Original | Odaily Planet Daily (@OdailyChina)
Author | Azuma (@azuma_eth)
The popular project Hyperliquid (HYPE) today experienced the largest round of correction since its launch.
According to Bitget market data, as of around 14:00 Beijing time, HYPE is quoted at 26.21 USDT, with a daily decline of up to 20.5%.
Have North Korean hackers targeted Hyperliquid?
Looking around the market news, the largest event discussed in the Hyperliquid community today is a warning from well-known security researcher Tay (@tayvano_) — multiple addresses marked as North Korean hackers have recently been trading on Hyperliquid, with total losses exceeding $700,000.
Although as of the time of writing, Hyperliquid has not shown any signs of being attacked, as Tay said, 'If I were one of the 4 validators managing Hyperliquid, I might have already peed my pants'... Signs of activity from the strongest hacker forces in the cryptocurrency world may indicate that North Korean hackers have targeted Hyperliquid as a potential target and are testing the system's stability by executing trades.
Tay's post sparked heated discussions within the community, especially the issue related to the '4 validators' mentioned by Tay, which has led to intense debate. Some community users even view it as the weakest link in the current security of the Hyperliquid system.

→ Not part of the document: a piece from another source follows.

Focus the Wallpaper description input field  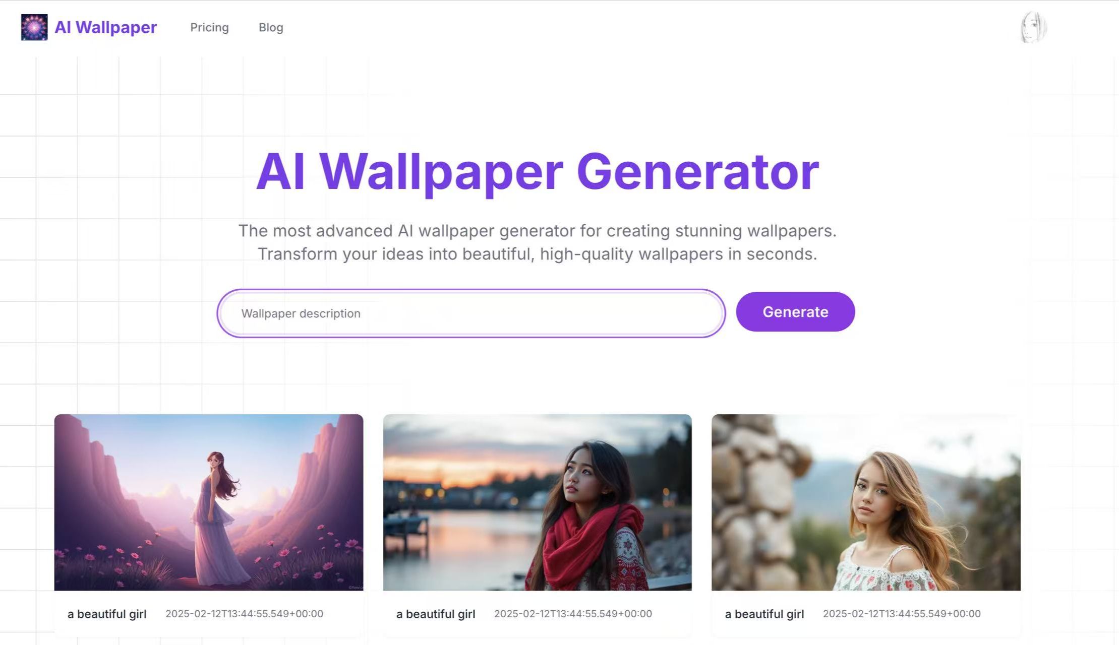(471, 313)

Potential threat: $2.3 billion relies solely on 3/4 multi-signature.
Abstract developer cygaar explained that there are currently $2.3 billion in USDC coexisting in the Hyperliquid bridging contract deployed on Arbitrum, and most functions in that bridging contract require 2/3 of the validators' signatures to execute (since there are only 4 validators, 3 signatures are actually needed).
Assuming the majority (3/4) of the validators are compromised, the compromised validators can submit a request to withdraw all USDC from the bridging contract and send them to a malicious address. Since the attackers have controlled the vast majority of validators, they will be able to pass through smoothly and ultimately confirm the withdrawal request, meaning that $2.3 billion in USDC will be transferred to the attackers.
Currently, there are two lines of defense that can intervene to prevent these USDC from being permanently lost.
The first line of defense is deployed at the contract level of USDC. Circle's blacklist mechanism can completely prohibit specific addresses from transferring USDC; if they act quickly enough, they can prevent the attacker from transferring the stolen USDC, effectively freezing the funds and repaying the Hyperliquid bridging contract.
Regarding this line of defense, security expert ZachXBT commented that Circle is very inefficient, and one should not expect them to make any remedies, but ZachXBT also clarified that this comment is only directed at Circle and does not reflect on Hyperliquid.
The second line of defense is deployed at the Arbitrum network level. Currently, the Arbitrum L1/L2 bridging contract on Ethereum is protected by a 9/12 multi-signature contract (security committee). Assuming the attacker somehow controls the $2.3 billion USDC and immediately exchanges it for other tokens, thereby evading Circle's blacklist mechanism. Theoretically, the Arbitrum security committee could also change the chain's state to roll back and prevent the initial attack transaction from occurring. In an 'emergency,' the committee can vote to decide whether to intervene.
cygaar further stated that the last line of defense is clearly highly controversial and should only be used in the most critical situations.
"Deliberate FUD" or "Good Faith Warning"? Community responses vary.
The community's response to Tay's warning post has shown a clear polarization.
On one hand, some community members believe that Tay's warning is exaggerated, especially after HYPE's decline, many community users believe Tay is just 'deliberately creating FUD.'
Some community members pointed out that North Korean hackers target every protocol with a high TVL, not just Hyperliquid. Simply discovering traces of hackers does not necessarily indicate that the protocol is under threat.
Some community members also pointed out that Tay actually works for Consensys, and his so-called 'warning' raises suspicions of vested interests, as it seems aimed at securing the most favorable cooperation between Consensys and the Hyperliquid team.
On the other hand, some well-known figures have chosen to support Tay's security work.
Well-known white hat hacker samczsun stated that although Tay has been serving the cryptocurrency industry voluntarily for several years, he has faced fierce criticism for this post, simply because HYPE's price dropped significantly after the warning was issued... It's really sad to see such news.
Evgeny Gaevoy, founder and CEO of Wintermute, also mentioned that Tay's communication style might be a bit rough (after the tweet was posted, Tay had a heated exchange with some users who criticized him), but such information cannot be ignored.
In summary, for Hyperliquid, which has been smooth sailing since its launch, today's discussion can be considered a minor incident in the project's operation. It can be said to be minor because Hyperliquid has not actually suffered an attack; it can be said to be significant because some vulnerabilities at the system level of Hyperliquid have been exposed, and community consensus on this incident has become somewhat divided... However, as a leading entity aiming to change industry rules, this incident can be seen as a good touchstone. How Hyperliquid resolves the 3/4 multi-signature issue and calms UFD will also be a good opportunity for the market to reassess the project's quality and efficiency.